1938 film by Fred Avery

Daffy Duck & Egghead is a 1938 American animated comedy short film directed by Fred Avery. The cartoon was released on January 1, 1938. It is the 88th film in the Merrie Melodies series, the second cartoon to star Egghead and the second cartoon to star Daffy Duck, who is first named in this cartoon. It was written by Bugs Hardaway and directed by Tex Avery. It was re-released as a "Blue Ribbon" reissue in 1946 as Daffy Duck and Egghead.

==Plot==
Egghead goes to a pond to hunt ducks, finding a large number of hunters across the pond. He is annoyed by a silhouetted man in the theater audience who refuses to sit down and stay put, causing him to be shot dead. He finds Daffy Duck, who bites his nose and taunts him before leaving. Egghead uses a female duck decoy to lure Daffy, who comments on the tactic's unfunny nature. He then ties a knot with Egghead's shotgun and spins away.

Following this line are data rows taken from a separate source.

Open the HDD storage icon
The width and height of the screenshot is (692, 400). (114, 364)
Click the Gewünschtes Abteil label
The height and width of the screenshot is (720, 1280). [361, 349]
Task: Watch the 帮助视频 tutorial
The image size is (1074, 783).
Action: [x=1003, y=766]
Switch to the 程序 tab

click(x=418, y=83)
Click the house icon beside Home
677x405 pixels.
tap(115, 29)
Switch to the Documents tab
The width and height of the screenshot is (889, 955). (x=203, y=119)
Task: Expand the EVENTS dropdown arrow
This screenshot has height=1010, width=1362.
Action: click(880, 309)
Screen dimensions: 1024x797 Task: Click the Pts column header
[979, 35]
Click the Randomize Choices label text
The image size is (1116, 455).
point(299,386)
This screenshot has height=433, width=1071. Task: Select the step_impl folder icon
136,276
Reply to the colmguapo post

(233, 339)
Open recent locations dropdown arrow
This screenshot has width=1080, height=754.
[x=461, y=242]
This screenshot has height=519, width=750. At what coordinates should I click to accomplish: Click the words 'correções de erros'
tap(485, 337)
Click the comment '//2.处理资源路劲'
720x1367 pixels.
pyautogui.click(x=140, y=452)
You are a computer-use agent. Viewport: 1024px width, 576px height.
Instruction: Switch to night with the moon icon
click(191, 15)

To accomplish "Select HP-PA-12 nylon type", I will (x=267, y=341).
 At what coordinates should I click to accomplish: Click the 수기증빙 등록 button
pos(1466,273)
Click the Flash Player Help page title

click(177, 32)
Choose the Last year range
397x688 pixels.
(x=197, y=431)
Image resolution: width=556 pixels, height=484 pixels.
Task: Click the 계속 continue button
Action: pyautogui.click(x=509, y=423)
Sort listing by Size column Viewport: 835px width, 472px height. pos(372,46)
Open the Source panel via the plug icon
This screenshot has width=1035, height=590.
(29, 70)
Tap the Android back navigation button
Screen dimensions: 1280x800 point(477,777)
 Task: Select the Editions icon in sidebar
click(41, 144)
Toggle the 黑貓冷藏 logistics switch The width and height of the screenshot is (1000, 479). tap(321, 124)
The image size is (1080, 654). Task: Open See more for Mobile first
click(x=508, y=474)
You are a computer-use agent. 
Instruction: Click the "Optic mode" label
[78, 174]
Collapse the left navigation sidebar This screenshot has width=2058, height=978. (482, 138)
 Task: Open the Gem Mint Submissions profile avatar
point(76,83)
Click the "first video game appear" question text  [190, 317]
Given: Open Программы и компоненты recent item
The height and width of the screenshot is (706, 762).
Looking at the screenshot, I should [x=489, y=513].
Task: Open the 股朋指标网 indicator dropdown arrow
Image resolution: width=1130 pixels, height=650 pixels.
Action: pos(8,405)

A tortoise gives them both guns in an attempt to resolve the conflict, only to be accidentally shot due to Egghead's poor shooting skill. Egghead then chases Daffy with his shotgun and shoots various buildings instead of Daffy, even after Daffy places an apple on his head. Daffy realizes Egghead's utter incompetence, so he labels him blind and gives him sunglasses and pencils to add oil to the insult. Daffy sings "The Merry-Go-Round Broke Down" and dives into the water with a duck who looks similar to him.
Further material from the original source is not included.